» Texte
╭──
La Gazette, numéro 79
Blatter à terre ?
Les choses se corsent pour Sepp Blatter, dont le sprint électoral ressemble de plus en plus à la scène majeure de Ben Hur ("Ils savent que si je ne suis pas démoli avant l'élection, je serai élu" a-t-il déclaré — AFP). La plainte dont son secrétaire général Michel Zen-Ruffinen l'avait menacé (voir Gazette 78) a bien été déposée par onze membres du Comité exécutif de la FIFA, et le président doit désormais rejeter les accusations en donnant des éclaircissements sur les divers versements litigieux (salaires ou sommes en liquide) qui suscitent des accusations de corruption. La Fédération anglaise a déclaré soutenir la candidature d'Issa Hayatou, un soutien qui pèse déjà dans la balance. Chung Mong-joon, vice-président de la FIFA et président du comité d'organisation sud-coréen de la Coupe du monde, a versé son bidon d'huile sur le feu en montrant une extrême défiance à l'encontre de l'actuel président.
Comme aucun sondage n'est disponible, le résultat du Congrès électif devient plus incertain. Johansson et ses affidés ont même réclamé le report du scrutin, sans aucune chance d'être exaucés, mais en espérant pour le 28 mai au mieux un coup de théâtre, au pire un durable amoindrissement de l'ennemi. L'enjeu est de parvenir à un rééquilibrage du pouvoir au profit de l'Europe, qui redonnerait à l'UEFA une prééminence à laquelle Blatter s'oppose. On mesure le paradoxe du soutien européen à la candidature estampillée "africaine" de Hayatou…
Mais Lennart Johansson est lui-même fragilisé au sein même de l'UEFA, où certains membres se défient de sa rage à engager un combat à mort avec son vieil ennemi Blatter (qui l'avait privé de la présidence de la FIFA en 1998), alors que les nuages s'accumulent sur la situation économique du football professionnel. En pleine période de préparation de la Coupe du monde, l'impression de zizanie donnée par les instances internationales ne rassure pas sur l'avenir de la discipline.
RMC tend la perche
La guerre des radios n'est pas totalement close, même si RMC Info conserve un avantage décisif dans sa confrontation avec l'alliance de la quasi-totalité de ses concurrents au sein du GIE "Sport libre". La radio s'est même permis le luxe "d'offrir" ses droits à Radio France, après avoir obtenu des autorités (Conseil de la concurrence et CSA) l'autorisation de négocier individuellement avec un partenaire éventuel, et non forcément avec le groupement. La radio publique diffuserait les rencontres en grandes ondes, ce qui permettrait de couvrir l'ensemble du territoire national. Mais Radio France a logiquement refusé une offre qui l'aurait obligé à rompre la solidarité.
╰──
» Consigne 1
Présentez toutes les lignes des données de l'exercice sous forme de tableau Markdown, avec une colonne « N° » pour le numéro et une colonne « Contenu » pour la ligne, sans les lignes vides. Laissez les images de côté.

» Données de l'exercice
╭──
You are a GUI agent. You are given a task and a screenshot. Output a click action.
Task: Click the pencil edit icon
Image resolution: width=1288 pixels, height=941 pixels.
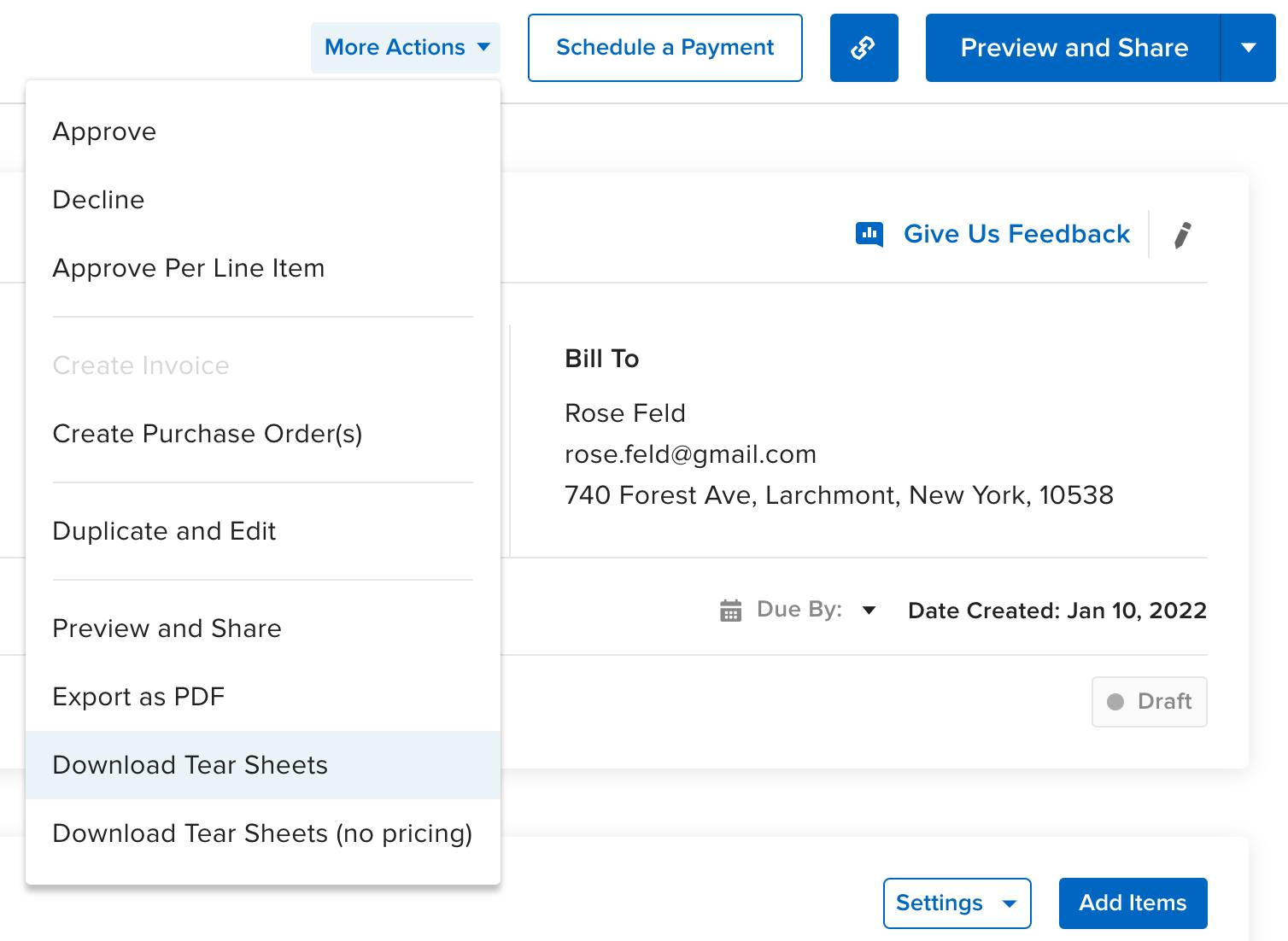point(1182,235)
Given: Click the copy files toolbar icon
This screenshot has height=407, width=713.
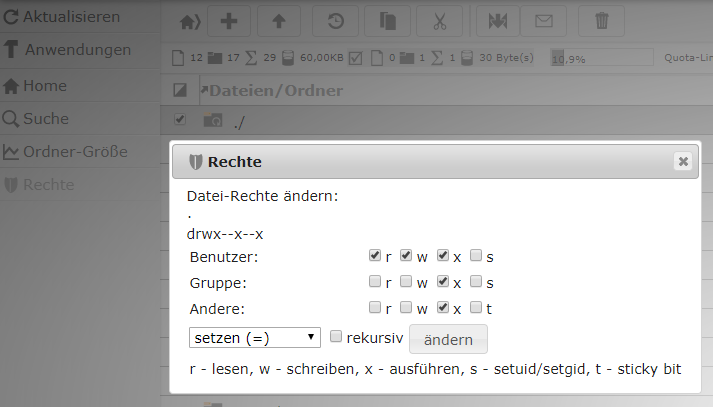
╰──
» Consigne 2
Recopiez le passage de la gazette qui commence par les mots « RMC tend la » et s'achève sur « rompre la solidarité. », en renommant « Radio France » en « France Inter ».

» Réponse 1
| N° | Contenu |
|---|---|
| 1 | You are a GUI agent. You are given a task and a screenshot. Output a click action. |
| 2 | Task: Click the pencil edit icon |
| 3 | Image resolution: width=1288 pixels, height=941 pixels. |
| 4 | point(1182,235) |
| 5 | Given: Click the copy files toolbar icon |
| 6 | This screenshot has height=407, width=713. |

» Réponse 2
RMC tend la perche
La guerre des radios n'est pas totalement close, même si RMC Info conserve un avantage décisif dans sa confrontation avec l'alliance de la quasi-totalité de ses concurrents au sein du GIE "Sport libre". La radio s'est même permis le luxe "d'offrir" ses droits à France Inter, après avoir obtenu des autorités (Conseil de la concurrence et CSA) l'autorisation de négocier individuellement avec un partenaire éventuel, et non forcément avec le groupement. La radio publique diffuserait les rencontres en grandes ondes, ce qui permettrait de couvrir l'ensemble du territoire national. Mais France Inter a logiquement refusé une offre qui l'aurait obligé à rompre la solidarité.